Differential Expression Analysis
The raw reads were generated by Illumina NovaSeq 6000 sequencer. Low-quality reads were removed using fastp software (v0.20.0). STAR software (v2.7.9a) was used to align the high-quality clean reads to the human reference genome (GRCh38/hg38). Featurecount software (v2.0.2) and HTSeq software (v0.13.5) were used to obtain the raw read counts of mRNA gene level and lncRNA transcript level as the mRNA and lncRNA expression profiles, respectively. The fold change and P-value between two groups of samples were calculated using the DESeq2 R package, and the fold change ≥2.0 and a p ≤ 0.05 were categorized as the threshold for DEmRNA and DElncRNA screening.

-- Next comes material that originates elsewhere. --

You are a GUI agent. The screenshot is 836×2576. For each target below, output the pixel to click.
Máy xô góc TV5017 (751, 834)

Gene Ontology (GO) and Kyoto Encyclopedia of Genes and Genomes (KEGG) Pathway Analyses
The GO and KEGG analyses were carried out for the DEmRNAs. GO analysis provides a controlled vocabulary for annotating and inferring the functions of DEmRNAs. The GO terms covered the common terms of biological process (BP), molecular function (MF), and cellular component (CC). The KEGG pathway analysis was used to speculate on the biological functions involved in DEmRNAs. In brief, the Ensembl human GTF gene annotation database (v104) was used to annotate the DEmRNAs. GO and KEGG pathway enrichment analyses were performed with clusterProfiler R package (v3.18.1) based on the DEmRNAs. A p < 0.05 was considered statistically significant.

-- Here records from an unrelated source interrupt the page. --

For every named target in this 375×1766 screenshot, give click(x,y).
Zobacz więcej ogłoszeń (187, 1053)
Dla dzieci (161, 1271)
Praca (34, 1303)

lncRNA–mRNA Co-expression Network Analysis
A co-expression network was constructed to evaluate relationships between DE mRNAs and DElncRNAs. The Pearson's correlation coefficient (PCC) between coding and non-coding genes was calculated. The mRNA–lncRNA pairs were selected if PCC ≥ 0.990. The network of lncRNA–mRNA interactions was visualized using the Cytoscape software (http://www.cytoscape.org/).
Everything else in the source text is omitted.